§ **PROBLEM DETAILS**: Copy every line of the listing below, reproducing each one without any change.

§ **DATA SHOWN**:
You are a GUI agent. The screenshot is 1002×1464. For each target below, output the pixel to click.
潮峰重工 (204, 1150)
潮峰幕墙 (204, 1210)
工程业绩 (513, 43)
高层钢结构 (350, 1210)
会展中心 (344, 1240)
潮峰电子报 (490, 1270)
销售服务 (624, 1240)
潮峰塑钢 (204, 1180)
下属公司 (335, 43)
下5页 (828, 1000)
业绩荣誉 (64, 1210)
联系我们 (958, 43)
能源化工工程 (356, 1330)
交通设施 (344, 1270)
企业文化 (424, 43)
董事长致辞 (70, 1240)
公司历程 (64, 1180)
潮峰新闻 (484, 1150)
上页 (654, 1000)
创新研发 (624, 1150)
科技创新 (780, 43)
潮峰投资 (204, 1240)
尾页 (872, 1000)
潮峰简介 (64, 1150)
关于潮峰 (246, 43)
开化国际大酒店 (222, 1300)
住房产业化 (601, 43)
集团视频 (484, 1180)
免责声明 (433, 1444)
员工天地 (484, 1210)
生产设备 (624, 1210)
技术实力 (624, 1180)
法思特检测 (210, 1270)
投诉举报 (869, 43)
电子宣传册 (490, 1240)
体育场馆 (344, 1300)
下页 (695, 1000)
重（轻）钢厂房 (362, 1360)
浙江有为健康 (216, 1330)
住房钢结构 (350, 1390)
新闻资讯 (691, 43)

§ **SOLUTION FOR THIS PROBLEM**:
You are a GUI agent. The screenshot is 1002×1464. For each target below, output the pixel to click.
潮峰重工 (204, 1150)
潮峰幕墙 (204, 1210)
工程业绩 (513, 43)
高层钢结构 (350, 1210)
会展中心 (344, 1240)
潮峰电子报 (490, 1270)
销售服务 (624, 1240)
潮峰塑钢 (204, 1180)
下属公司 (335, 43)
下5页 (828, 1000)
业绩荣誉 (64, 1210)
联系我们 (958, 43)
能源化工工程 (356, 1330)
交通设施 (344, 1270)
企业文化 (424, 43)
董事长致辞 (70, 1240)
公司历程 (64, 1180)
潮峰新闻 (484, 1150)
上页 (654, 1000)
创新研发 (624, 1150)
科技创新 (780, 43)
潮峰投资 (204, 1240)
尾页 (872, 1000)
潮峰简介 (64, 1150)
关于潮峰 (246, 43)
开化国际大酒店 (222, 1300)
住房产业化 (601, 43)
集团视频 (484, 1180)
免责声明 (433, 1444)
员工天地 (484, 1210)
生产设备 (624, 1210)
技术实力 (624, 1180)
法思特检测 (210, 1270)
投诉举报 (869, 43)
电子宣传册 (490, 1240)
体育场馆 (344, 1300)
下页 (695, 1000)
重（轻）钢厂房 (362, 1360)
浙江有为健康 (216, 1330)
住房钢结构 (350, 1390)
新闻资讯 (691, 43)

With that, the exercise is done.